(Source data)

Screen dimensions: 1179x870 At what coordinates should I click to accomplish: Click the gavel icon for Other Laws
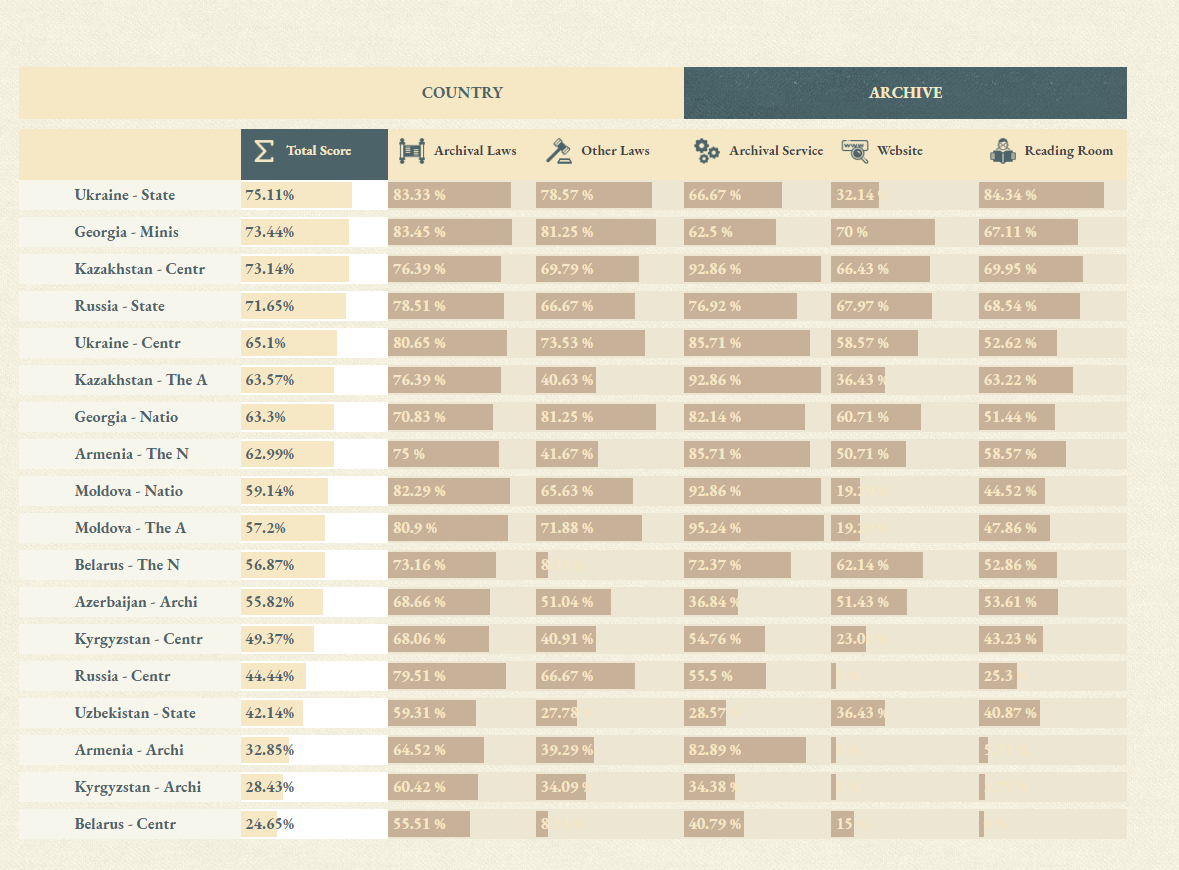[x=559, y=151]
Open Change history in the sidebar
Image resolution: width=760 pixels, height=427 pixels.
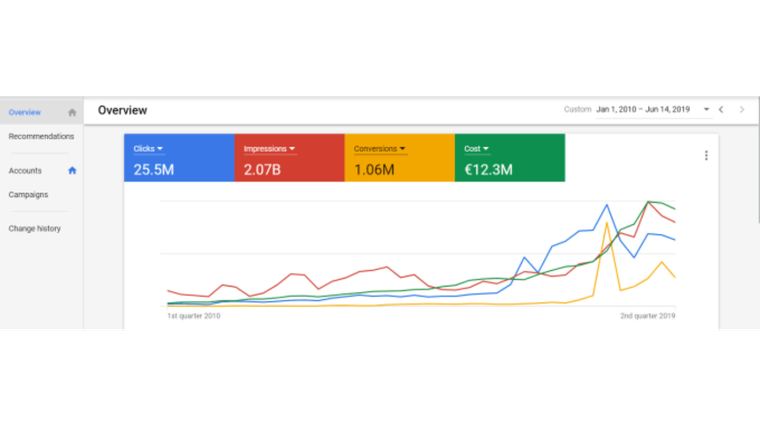coord(34,228)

| Set task |
Retype every line of the rows above word for word, omitting the pictures.

| Answer |
Screen dimensions: 1179x870 At what coordinates should I click to accomplish: Click the gavel icon for Other Laws
[x=559, y=151]
Open Change history in the sidebar
Image resolution: width=760 pixels, height=427 pixels.
coord(34,228)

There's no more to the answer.